I located the sight so that the horizontal part of the beam lay across the section of the receiver where the locking lugs run up and down. If I remember correctly I found that one of the holes was ok as a through-hole but one was better as a blind hole, and the blind hole may have been the screw over the locking lug race, the one behind the beam.

I used a Williams sight for a Remington 760 and flattened the back to match the receiver.

The receiver is relatively "soft," meaning no need for a carbide drill to break the case,like on a Mauser.

Spot the first hole, drill, tap, attach the base.

Then, spot the second hole with a drill as large as the clearance hole in the base.

Remove the sight, drill, tap and you're in business.

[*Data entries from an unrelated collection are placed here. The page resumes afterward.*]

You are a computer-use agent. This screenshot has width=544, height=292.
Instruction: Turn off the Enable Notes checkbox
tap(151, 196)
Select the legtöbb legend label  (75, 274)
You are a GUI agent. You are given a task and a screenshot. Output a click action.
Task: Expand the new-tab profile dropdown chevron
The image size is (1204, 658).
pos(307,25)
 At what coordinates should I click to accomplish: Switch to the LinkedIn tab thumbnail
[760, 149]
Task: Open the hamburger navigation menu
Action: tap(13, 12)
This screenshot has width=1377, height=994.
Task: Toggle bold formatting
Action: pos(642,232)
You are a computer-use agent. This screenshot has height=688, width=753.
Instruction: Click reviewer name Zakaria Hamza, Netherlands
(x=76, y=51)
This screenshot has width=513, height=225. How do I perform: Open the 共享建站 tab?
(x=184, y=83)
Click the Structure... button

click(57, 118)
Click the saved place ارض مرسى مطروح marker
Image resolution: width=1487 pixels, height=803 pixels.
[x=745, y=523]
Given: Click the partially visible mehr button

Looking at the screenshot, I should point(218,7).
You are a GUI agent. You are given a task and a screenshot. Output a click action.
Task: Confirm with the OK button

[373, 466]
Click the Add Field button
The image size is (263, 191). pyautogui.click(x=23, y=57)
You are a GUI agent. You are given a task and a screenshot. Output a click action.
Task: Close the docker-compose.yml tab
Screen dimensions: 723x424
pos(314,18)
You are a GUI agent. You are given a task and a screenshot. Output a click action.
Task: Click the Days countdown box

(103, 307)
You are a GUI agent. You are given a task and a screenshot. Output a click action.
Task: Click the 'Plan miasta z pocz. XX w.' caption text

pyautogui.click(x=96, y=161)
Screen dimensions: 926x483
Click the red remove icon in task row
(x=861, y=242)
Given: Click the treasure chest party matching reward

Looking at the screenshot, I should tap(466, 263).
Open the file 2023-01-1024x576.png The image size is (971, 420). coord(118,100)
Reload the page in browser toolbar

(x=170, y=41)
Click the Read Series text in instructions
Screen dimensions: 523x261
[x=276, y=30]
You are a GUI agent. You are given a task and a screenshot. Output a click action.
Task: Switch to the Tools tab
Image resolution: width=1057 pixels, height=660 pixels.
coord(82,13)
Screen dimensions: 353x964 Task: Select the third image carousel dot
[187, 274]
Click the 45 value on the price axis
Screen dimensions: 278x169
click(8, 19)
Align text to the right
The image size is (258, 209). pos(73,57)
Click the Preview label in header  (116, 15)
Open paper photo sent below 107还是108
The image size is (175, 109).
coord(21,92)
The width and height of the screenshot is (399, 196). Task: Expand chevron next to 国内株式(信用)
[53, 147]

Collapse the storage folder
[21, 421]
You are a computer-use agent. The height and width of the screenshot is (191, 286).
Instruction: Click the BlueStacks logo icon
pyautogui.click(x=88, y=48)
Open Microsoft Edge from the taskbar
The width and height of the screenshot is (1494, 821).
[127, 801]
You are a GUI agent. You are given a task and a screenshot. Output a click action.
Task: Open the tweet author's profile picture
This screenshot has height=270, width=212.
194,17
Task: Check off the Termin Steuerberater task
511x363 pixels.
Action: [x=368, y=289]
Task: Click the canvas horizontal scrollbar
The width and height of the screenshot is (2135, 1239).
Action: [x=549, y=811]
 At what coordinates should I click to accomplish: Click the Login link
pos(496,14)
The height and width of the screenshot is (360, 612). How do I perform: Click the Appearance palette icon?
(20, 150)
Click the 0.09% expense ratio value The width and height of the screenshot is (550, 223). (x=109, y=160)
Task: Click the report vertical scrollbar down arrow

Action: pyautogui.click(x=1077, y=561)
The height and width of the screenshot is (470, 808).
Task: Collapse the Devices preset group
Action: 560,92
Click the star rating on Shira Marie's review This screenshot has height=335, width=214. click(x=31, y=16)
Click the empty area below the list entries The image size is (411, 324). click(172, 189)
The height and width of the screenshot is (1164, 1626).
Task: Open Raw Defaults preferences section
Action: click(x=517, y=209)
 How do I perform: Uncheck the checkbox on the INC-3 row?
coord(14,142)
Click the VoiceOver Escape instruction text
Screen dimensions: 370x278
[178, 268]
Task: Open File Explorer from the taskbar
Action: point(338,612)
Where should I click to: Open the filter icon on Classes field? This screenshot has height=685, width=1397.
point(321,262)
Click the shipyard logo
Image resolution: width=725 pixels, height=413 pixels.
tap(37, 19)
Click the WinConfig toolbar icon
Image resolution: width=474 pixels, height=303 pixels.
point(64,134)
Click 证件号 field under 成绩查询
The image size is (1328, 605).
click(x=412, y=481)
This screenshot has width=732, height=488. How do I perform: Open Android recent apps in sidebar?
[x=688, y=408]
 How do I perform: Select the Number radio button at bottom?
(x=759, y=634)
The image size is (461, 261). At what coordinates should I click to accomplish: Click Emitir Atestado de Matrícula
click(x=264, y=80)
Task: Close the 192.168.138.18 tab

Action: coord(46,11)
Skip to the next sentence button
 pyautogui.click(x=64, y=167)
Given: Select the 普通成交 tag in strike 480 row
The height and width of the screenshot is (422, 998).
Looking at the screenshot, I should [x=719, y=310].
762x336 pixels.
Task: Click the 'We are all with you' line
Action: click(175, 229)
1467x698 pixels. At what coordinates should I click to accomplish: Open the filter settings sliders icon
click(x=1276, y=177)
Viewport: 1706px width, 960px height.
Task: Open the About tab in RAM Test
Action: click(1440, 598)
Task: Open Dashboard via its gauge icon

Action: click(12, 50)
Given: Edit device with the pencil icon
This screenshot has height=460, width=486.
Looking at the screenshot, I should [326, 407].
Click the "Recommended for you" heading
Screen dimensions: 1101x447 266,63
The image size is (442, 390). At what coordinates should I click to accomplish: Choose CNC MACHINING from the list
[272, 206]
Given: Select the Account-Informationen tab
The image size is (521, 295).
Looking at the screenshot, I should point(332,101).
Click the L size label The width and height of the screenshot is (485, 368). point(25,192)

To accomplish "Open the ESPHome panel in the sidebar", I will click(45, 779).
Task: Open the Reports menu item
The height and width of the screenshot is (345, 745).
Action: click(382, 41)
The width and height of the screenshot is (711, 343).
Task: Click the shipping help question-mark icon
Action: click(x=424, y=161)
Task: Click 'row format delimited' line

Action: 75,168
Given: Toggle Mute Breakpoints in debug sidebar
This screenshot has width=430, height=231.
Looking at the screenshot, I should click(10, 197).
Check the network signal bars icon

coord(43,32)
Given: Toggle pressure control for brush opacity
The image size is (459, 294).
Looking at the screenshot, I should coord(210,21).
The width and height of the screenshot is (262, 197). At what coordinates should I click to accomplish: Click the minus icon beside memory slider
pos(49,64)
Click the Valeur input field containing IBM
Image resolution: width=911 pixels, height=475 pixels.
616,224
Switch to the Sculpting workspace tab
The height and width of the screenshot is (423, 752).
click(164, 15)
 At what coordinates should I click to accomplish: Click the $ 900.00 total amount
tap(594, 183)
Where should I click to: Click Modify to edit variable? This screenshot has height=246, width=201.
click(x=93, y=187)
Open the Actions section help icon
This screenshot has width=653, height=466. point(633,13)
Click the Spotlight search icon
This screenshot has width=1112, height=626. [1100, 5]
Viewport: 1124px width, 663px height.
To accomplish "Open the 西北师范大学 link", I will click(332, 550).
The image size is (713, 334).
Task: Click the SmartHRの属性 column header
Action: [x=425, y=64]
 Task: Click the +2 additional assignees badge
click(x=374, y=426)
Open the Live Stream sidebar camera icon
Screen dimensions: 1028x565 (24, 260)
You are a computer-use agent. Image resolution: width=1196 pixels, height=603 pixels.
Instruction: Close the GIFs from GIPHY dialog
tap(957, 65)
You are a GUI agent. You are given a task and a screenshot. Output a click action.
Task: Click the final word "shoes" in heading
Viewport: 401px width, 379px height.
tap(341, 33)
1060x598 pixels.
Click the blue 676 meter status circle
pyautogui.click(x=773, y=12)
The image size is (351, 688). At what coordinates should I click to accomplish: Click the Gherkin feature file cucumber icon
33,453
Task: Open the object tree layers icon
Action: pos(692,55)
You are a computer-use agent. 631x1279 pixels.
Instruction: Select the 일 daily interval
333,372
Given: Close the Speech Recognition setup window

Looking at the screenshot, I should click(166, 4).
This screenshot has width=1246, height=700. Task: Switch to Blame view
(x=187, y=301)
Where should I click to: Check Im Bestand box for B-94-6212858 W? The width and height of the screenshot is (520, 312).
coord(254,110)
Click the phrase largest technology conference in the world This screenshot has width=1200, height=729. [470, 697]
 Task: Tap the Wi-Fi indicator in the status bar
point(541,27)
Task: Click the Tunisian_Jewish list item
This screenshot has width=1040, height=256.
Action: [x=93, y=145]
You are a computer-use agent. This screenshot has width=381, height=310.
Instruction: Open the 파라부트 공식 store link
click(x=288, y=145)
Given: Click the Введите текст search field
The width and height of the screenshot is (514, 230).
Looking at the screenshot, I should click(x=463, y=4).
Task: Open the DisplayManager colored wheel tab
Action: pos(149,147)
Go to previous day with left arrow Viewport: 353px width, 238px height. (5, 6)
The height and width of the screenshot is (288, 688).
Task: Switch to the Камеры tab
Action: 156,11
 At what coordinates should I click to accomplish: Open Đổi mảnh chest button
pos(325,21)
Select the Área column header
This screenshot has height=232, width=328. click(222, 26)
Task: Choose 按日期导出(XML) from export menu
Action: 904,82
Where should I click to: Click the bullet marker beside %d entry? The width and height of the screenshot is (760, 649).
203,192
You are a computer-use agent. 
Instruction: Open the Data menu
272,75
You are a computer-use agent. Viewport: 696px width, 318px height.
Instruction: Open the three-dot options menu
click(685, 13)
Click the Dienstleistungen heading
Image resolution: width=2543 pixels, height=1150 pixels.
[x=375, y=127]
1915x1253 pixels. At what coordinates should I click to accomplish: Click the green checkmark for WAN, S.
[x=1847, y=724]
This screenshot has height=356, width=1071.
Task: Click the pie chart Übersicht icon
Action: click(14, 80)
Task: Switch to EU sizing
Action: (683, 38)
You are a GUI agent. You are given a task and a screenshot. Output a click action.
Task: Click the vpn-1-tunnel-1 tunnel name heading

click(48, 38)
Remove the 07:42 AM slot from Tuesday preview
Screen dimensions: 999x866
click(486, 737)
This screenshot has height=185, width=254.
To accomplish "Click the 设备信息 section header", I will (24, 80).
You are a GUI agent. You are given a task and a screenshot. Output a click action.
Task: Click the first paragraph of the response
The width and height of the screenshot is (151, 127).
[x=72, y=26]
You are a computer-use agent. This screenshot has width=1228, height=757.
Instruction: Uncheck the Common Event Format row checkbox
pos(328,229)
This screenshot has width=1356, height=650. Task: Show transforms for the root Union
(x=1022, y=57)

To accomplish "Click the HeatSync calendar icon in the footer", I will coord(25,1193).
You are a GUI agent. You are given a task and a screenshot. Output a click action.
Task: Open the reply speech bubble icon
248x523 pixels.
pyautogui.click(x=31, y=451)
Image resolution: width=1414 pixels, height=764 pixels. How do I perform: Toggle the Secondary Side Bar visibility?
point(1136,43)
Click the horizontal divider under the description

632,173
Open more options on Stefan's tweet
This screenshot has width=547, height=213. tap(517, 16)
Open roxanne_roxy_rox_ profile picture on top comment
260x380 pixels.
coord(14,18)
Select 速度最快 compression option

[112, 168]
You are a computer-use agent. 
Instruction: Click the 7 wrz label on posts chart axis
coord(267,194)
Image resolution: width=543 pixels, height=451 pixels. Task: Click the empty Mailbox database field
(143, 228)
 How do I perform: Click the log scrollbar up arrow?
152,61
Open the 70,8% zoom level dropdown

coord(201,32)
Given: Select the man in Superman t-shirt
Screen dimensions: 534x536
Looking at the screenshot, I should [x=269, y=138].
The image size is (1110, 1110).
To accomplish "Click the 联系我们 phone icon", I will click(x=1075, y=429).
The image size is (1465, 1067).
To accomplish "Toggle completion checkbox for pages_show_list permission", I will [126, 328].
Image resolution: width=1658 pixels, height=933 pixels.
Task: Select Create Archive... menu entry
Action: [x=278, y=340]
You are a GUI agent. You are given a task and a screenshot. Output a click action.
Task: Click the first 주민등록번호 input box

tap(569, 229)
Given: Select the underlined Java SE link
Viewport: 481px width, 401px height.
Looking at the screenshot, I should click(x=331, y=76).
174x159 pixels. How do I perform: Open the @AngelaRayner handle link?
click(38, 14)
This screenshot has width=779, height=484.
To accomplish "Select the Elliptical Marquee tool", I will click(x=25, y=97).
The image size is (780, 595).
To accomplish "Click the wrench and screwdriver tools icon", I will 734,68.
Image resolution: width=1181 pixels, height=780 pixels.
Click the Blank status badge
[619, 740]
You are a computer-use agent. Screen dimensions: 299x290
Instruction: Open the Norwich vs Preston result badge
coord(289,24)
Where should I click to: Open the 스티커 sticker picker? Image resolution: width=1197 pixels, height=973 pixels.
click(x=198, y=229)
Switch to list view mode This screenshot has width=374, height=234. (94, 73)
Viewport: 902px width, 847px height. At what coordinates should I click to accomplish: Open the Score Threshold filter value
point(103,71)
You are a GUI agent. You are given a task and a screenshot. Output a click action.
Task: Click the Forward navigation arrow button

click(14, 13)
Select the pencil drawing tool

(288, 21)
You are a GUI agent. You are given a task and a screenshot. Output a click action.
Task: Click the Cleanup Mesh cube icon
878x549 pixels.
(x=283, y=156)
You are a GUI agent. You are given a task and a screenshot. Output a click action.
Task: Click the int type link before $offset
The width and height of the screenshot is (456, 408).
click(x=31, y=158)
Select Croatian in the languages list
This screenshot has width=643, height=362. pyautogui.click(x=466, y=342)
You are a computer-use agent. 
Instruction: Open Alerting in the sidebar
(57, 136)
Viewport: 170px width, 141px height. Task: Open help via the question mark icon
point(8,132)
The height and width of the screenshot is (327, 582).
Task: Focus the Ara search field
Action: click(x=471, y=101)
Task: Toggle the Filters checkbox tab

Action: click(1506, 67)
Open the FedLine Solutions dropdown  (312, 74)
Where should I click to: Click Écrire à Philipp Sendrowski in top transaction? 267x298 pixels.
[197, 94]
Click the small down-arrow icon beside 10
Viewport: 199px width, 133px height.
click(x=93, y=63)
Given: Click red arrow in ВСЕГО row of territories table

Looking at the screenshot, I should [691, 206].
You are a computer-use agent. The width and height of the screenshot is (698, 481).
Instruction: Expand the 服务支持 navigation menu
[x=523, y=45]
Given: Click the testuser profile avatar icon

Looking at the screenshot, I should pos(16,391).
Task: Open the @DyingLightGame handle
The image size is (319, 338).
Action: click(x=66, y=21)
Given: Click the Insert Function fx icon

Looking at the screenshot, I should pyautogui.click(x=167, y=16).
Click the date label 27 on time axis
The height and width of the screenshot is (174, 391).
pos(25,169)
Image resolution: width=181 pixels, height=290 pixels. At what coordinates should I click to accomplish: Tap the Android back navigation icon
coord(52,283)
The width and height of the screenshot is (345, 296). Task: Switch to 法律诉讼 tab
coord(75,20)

I use RTV to "glue" the sight onto the receiver to check alignment, position, square/level, etc. and spot that first hole with a drill the size of the hole in the base. JUST SPOT THE HOLE WITH THAT DRILL. It's too big for the threads required, but the hole in the sight base serves as a drilling guide to spot the holes.
 

Jeff H

NW Ohio
....

When taping the holes, TAKE YOUR TIME and use a quality tap. Clear the chips frequently, use oil, don’t get aggressive. Those are small taps and breaking one off in the hole is not fun.

YES! My dad was a tool & die maker for 40+ years and about the only thing he taught me was "setup is EVERYTHING." It may take two hours to set up to drill one hole, but that one hole will be there forever (unless you know a good welder and get it reblued cheap).

One other thing he imparted upon me was to never run a tapered tap all the way through a hole. Stop JUST short and leave a teensy bit of taper on the exit side of the hole. Your screws won't wobble that way. Not all drills/taps are made to the exacting specifications as those sourced by toolrooms, so find a drill/tap chart and note that smaller drills will leave you with more thread engagement and larger will be looser. A selection of fractional, number and letter drills can be handy - as long as you have a micrometer to check them. Doesn't hurt to drill/tap a piece of scrap steel first to see how the fit comes out for you.